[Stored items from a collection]

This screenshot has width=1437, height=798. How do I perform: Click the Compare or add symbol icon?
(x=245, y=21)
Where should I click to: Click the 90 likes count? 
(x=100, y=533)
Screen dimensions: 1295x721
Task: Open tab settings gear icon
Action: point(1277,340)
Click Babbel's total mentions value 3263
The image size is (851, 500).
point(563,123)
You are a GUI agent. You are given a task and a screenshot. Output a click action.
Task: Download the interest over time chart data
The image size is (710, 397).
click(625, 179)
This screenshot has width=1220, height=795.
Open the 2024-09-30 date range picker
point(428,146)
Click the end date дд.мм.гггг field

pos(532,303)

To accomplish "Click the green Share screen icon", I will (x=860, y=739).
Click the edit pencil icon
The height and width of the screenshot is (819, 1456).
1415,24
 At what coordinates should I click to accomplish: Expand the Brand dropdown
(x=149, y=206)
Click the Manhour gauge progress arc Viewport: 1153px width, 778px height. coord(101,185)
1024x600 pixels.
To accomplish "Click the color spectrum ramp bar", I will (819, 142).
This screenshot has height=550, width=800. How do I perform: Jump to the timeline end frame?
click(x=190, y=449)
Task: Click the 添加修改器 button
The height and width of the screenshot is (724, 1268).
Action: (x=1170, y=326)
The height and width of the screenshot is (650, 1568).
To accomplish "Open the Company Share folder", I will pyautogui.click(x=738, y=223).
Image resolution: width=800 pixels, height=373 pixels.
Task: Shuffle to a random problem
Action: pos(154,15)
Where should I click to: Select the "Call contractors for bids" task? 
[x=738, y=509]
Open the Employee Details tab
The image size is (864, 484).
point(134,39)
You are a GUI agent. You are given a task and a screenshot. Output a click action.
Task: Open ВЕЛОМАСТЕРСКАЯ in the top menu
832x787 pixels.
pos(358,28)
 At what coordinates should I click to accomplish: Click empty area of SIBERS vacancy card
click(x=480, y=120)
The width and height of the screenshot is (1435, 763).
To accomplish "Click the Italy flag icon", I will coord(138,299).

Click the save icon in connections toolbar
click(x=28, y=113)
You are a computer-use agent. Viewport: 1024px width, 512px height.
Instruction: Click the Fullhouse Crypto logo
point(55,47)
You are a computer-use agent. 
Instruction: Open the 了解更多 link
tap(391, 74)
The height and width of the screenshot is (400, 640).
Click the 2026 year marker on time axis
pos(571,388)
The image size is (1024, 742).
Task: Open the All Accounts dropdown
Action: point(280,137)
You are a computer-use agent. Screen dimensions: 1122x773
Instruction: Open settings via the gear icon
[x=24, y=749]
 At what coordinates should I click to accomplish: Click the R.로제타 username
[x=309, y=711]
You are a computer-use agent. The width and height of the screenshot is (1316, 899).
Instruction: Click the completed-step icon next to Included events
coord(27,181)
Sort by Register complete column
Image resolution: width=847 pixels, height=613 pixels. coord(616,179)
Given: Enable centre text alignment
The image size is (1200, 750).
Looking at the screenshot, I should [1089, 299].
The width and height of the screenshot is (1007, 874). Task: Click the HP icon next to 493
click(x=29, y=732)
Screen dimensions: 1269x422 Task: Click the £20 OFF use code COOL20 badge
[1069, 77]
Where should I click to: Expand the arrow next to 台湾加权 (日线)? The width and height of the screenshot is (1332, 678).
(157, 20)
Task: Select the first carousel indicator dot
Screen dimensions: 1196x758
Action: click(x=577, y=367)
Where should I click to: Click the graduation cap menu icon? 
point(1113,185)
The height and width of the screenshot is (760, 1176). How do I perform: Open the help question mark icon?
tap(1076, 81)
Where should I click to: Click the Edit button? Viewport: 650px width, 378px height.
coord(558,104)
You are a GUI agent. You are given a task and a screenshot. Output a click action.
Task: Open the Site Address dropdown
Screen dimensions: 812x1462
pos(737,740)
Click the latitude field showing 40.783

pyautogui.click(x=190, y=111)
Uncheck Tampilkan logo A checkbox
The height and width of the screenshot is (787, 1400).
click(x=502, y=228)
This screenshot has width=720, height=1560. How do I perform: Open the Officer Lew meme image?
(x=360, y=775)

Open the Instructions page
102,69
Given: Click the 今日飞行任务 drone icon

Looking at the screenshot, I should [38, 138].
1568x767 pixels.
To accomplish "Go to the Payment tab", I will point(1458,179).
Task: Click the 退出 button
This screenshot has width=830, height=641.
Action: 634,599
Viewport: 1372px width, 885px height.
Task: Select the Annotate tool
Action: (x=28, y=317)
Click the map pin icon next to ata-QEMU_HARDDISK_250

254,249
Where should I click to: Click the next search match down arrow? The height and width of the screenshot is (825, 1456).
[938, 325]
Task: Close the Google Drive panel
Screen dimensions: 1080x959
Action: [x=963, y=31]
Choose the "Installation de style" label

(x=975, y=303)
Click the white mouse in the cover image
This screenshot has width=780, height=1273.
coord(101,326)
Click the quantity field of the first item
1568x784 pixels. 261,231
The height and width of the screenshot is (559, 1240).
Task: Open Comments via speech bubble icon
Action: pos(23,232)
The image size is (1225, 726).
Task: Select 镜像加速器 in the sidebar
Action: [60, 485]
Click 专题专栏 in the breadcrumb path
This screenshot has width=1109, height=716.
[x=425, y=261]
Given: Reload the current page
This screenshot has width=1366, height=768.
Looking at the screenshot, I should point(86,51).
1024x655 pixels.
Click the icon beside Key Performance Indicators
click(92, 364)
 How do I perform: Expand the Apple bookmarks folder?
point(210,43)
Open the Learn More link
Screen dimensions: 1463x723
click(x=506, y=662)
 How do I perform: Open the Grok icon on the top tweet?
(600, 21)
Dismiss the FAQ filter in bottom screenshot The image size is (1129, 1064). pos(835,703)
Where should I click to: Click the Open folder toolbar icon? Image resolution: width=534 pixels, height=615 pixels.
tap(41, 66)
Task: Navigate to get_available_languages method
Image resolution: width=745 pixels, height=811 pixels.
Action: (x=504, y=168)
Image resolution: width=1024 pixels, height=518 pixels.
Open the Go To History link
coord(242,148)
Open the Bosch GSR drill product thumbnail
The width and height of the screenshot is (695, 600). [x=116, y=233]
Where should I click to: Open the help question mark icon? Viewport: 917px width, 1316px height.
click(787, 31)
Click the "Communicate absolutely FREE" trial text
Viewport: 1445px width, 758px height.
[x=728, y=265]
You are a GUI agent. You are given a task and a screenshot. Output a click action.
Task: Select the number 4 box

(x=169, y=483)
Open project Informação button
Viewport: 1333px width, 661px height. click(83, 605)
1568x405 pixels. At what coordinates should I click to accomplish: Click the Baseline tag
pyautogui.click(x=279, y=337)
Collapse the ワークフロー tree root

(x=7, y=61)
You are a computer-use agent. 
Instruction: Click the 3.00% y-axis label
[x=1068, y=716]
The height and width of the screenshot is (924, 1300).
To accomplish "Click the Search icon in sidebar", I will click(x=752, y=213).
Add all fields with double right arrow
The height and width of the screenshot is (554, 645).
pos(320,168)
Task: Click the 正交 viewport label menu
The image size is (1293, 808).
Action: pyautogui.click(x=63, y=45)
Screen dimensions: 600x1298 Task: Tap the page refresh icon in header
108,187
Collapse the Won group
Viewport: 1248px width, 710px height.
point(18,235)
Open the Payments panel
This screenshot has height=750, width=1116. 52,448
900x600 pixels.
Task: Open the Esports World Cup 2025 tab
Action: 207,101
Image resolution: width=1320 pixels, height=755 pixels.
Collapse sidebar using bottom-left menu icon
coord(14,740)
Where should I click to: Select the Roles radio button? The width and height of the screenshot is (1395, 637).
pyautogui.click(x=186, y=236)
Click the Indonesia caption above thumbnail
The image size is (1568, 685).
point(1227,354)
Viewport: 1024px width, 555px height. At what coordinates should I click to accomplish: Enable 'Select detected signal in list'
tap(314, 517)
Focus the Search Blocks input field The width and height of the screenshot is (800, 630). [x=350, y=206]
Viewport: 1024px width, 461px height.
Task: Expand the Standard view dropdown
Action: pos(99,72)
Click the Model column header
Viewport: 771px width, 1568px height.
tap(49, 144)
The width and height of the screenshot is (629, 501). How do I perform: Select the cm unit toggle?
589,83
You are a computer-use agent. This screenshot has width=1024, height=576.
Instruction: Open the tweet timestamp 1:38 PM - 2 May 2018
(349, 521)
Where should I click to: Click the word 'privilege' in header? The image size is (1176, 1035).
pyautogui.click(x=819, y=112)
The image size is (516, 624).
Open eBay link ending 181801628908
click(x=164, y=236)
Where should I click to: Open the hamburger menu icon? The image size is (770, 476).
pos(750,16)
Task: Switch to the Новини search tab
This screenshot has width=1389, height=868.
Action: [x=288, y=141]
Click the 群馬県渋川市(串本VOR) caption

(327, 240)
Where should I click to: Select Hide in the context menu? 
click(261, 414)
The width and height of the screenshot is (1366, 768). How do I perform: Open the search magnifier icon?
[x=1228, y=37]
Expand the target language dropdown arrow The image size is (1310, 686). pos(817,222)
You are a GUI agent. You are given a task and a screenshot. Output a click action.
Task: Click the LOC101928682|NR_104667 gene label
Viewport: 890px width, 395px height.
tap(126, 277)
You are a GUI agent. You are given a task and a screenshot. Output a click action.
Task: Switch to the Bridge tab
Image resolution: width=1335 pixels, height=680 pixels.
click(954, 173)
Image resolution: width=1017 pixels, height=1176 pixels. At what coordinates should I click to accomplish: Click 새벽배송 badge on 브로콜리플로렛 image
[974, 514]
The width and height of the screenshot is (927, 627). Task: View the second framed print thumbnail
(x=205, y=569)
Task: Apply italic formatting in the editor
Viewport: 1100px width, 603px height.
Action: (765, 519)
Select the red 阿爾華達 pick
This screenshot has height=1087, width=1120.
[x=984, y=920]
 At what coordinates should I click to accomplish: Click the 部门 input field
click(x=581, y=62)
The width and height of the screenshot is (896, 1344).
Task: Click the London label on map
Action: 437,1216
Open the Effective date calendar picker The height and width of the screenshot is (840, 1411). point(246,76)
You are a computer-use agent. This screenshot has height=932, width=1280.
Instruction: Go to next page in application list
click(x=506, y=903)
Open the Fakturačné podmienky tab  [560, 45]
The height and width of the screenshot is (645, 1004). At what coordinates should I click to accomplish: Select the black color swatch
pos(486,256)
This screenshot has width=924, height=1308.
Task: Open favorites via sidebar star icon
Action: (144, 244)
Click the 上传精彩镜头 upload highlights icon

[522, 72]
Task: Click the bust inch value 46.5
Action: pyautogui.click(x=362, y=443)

AIM OF THE EXERCISE: Search the entries for the string "Switch". Copy every line that has it.

YOUR RESPONSE:
Task: Switch to the Новини search tab
Task: Switch to the Bridge tab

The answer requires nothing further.